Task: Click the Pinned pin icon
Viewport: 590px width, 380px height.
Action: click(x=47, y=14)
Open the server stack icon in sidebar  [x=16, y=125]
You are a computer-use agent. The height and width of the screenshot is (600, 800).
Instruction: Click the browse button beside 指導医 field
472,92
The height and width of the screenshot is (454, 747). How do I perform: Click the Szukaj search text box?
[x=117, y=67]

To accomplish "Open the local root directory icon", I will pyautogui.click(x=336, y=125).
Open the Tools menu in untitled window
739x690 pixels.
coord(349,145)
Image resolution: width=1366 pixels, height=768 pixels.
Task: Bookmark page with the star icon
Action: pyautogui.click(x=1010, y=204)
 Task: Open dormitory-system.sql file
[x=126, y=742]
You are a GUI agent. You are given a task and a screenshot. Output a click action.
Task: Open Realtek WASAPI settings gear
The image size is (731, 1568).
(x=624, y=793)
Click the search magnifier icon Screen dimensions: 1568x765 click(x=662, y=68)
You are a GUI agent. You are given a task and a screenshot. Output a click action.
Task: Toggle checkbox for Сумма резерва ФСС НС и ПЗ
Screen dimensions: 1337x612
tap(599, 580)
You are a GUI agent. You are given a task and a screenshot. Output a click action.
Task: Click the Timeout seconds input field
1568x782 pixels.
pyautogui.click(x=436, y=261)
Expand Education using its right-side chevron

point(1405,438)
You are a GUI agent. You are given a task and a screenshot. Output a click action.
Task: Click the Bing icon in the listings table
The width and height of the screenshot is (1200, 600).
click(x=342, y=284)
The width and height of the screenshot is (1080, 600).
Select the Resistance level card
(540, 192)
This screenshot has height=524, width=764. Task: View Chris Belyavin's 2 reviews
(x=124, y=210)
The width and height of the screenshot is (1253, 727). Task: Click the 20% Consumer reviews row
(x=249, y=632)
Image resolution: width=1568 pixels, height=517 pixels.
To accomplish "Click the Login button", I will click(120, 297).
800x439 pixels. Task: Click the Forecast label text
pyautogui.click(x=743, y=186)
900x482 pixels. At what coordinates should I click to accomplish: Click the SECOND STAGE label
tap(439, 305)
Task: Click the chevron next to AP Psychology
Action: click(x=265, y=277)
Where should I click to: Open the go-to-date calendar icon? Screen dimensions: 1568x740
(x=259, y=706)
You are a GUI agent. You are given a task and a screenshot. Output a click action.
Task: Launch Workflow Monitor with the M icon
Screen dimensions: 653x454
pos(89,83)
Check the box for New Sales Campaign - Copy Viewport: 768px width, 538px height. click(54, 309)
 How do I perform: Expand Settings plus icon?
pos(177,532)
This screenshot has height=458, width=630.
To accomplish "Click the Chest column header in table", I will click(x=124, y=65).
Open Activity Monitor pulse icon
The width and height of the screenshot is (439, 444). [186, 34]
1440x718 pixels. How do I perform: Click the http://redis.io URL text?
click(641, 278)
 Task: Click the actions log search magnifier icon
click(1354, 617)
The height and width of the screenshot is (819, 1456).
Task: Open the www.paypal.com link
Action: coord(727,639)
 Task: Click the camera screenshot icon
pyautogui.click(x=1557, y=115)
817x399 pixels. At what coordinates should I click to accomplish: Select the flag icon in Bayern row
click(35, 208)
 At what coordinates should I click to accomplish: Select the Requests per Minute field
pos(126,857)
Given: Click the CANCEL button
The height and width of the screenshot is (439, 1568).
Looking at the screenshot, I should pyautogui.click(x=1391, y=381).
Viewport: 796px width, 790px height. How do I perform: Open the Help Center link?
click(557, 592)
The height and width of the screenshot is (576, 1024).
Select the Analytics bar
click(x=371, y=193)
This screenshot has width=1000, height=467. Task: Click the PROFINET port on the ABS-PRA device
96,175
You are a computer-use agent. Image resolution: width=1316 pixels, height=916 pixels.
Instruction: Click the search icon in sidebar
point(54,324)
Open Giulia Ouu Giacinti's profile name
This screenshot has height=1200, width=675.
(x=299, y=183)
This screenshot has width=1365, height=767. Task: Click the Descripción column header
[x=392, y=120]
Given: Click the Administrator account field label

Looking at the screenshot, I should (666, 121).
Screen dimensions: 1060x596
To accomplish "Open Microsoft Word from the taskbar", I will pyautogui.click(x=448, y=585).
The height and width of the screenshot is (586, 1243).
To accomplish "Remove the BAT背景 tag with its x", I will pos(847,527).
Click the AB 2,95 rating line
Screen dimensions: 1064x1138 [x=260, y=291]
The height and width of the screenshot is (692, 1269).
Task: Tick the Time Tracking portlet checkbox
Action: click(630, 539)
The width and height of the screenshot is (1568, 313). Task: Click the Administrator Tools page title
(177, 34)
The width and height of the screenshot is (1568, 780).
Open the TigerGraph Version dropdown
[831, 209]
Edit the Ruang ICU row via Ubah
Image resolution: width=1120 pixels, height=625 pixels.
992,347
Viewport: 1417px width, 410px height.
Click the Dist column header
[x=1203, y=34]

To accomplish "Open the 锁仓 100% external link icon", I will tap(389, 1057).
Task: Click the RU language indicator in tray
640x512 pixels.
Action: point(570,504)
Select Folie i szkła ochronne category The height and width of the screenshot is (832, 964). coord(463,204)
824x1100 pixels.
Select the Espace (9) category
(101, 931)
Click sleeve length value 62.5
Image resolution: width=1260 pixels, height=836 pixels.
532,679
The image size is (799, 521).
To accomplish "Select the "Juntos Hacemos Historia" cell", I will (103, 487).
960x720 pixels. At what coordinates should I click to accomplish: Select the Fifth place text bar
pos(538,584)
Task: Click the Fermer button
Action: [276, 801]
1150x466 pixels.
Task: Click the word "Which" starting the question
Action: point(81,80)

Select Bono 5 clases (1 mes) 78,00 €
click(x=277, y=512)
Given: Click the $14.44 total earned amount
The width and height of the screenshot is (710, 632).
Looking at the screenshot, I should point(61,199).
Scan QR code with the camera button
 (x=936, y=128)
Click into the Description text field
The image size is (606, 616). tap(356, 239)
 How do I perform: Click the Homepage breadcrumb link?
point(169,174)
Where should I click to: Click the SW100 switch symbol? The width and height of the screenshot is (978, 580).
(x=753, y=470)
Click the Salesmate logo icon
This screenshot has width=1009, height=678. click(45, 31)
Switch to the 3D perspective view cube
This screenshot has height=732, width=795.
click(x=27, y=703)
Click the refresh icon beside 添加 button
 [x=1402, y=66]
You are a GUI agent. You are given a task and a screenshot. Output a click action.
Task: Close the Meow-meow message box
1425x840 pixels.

# # #

(Task directions): Of all the entries above, output exactly the lines between the one holding "Given: Click the Administrator" and the one holding "The height and width of the screenshot is (586, 1243).", inclusive.

(Response to the task):
Given: Click the Administrator account field label

Looking at the screenshot, I should (666, 121).
Screen dimensions: 1060x596
To accomplish "Open Microsoft Word from the taskbar", I will pyautogui.click(x=448, y=585).
The height and width of the screenshot is (586, 1243).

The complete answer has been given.